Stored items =
□ □ □

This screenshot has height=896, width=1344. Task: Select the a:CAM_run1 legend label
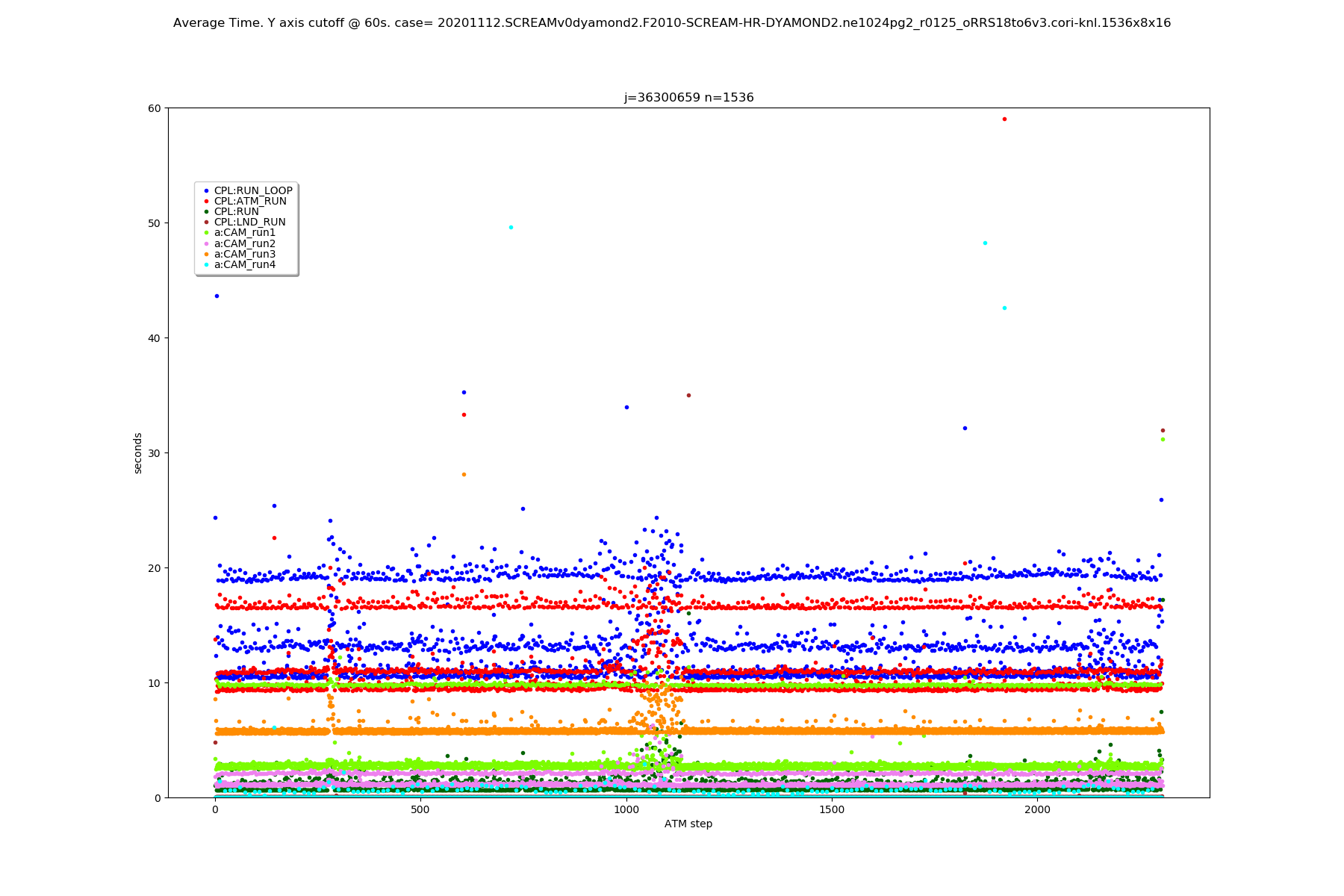tap(244, 233)
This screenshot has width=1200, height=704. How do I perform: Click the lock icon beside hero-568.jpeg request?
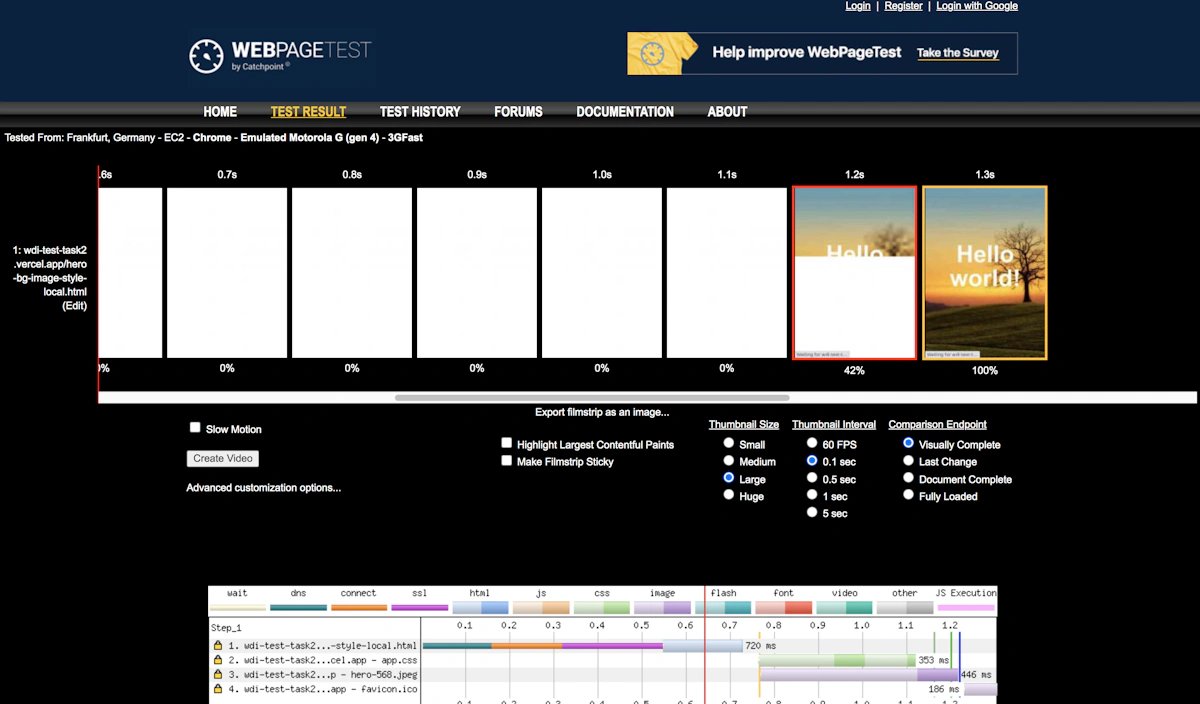(x=217, y=675)
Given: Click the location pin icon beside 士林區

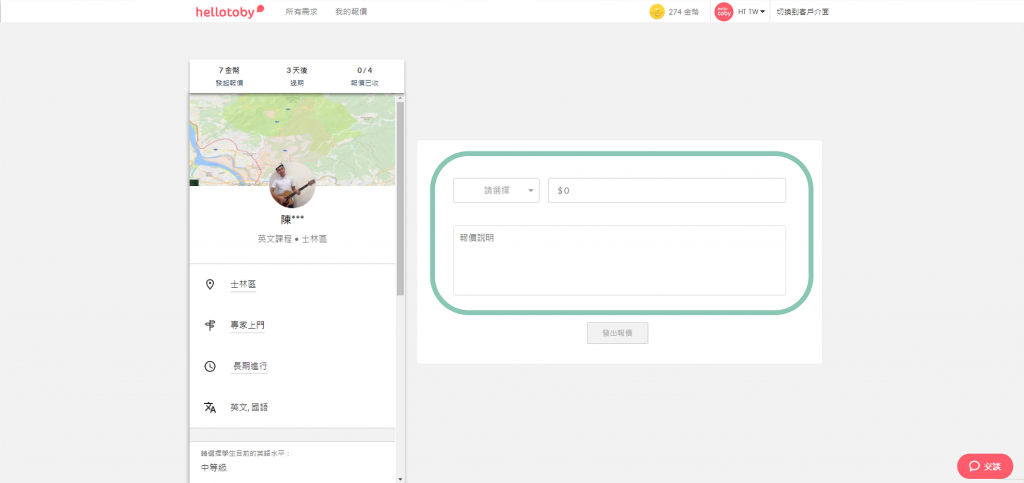Looking at the screenshot, I should (x=210, y=285).
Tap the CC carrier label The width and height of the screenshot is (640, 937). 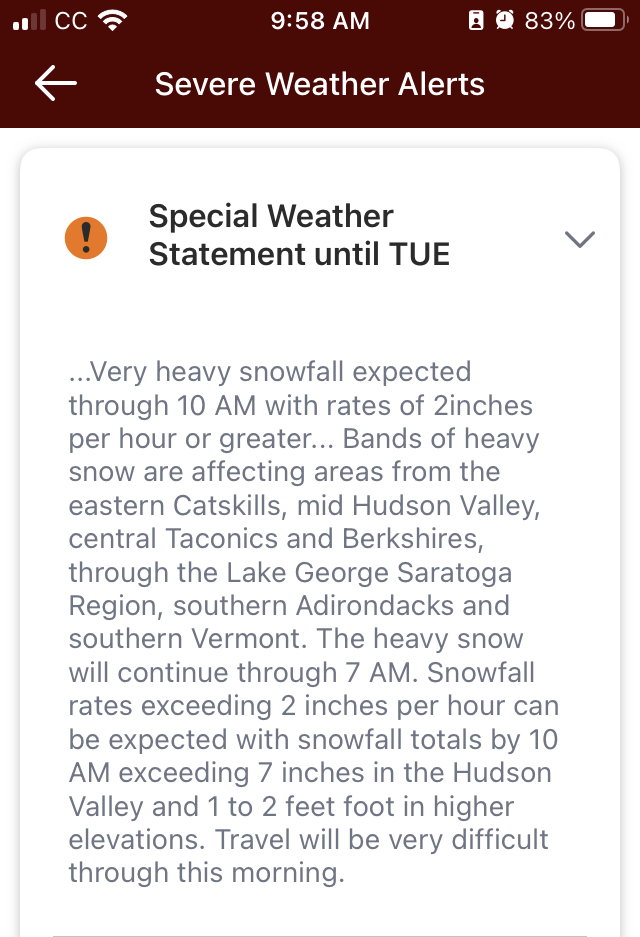coord(71,21)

□ □ □

WORK REQUIRED = Arrange the lines from the one containing "This screenshot has width=1200, height=704." through the one containing "Looking at the" as a JSON list of strings, one string per line. Skip blank lines and leave the pictures out.

RESPONSE TO THIS EXERCISE =
[
  "This screenshot has width=1200, height=704. How do I perform: Click the lock icon beside hero-568.jpeg request?",
  "(x=217, y=675)",
  "Given: Click the location pin icon beside 士林區",
  "Looking at the screenshot, I should (x=210, y=285)."
]